* _WHAT NEEDS TO BE DONE_
Please retype the data that follows, starting at the line containing "Instruction: Like the" and stopping after the last line.

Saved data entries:
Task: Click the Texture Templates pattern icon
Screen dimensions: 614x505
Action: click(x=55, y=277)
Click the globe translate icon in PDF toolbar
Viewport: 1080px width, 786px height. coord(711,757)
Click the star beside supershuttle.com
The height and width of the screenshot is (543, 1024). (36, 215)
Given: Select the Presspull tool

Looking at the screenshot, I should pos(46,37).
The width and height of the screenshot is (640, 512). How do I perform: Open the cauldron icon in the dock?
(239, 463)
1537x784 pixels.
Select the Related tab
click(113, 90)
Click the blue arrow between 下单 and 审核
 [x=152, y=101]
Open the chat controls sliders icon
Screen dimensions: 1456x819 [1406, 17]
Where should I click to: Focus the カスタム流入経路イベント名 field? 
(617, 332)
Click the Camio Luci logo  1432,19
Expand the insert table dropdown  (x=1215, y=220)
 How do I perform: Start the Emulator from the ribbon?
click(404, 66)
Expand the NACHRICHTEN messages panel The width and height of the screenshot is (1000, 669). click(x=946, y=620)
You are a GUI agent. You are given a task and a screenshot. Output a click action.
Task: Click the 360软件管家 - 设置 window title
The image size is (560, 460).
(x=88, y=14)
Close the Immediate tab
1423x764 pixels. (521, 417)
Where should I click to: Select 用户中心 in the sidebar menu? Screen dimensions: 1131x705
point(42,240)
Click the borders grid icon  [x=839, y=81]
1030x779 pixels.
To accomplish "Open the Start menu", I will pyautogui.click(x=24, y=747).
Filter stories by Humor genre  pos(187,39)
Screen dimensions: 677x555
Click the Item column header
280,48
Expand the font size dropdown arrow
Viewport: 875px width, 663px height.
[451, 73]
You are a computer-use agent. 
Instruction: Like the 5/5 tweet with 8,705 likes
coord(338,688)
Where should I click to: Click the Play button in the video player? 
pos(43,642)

* _SOLUTION_
Instruction: Like the 5/5 tweet with 8,705 likes
coord(338,688)
Where should I click to: Click the Play button in the video player? 
pos(43,642)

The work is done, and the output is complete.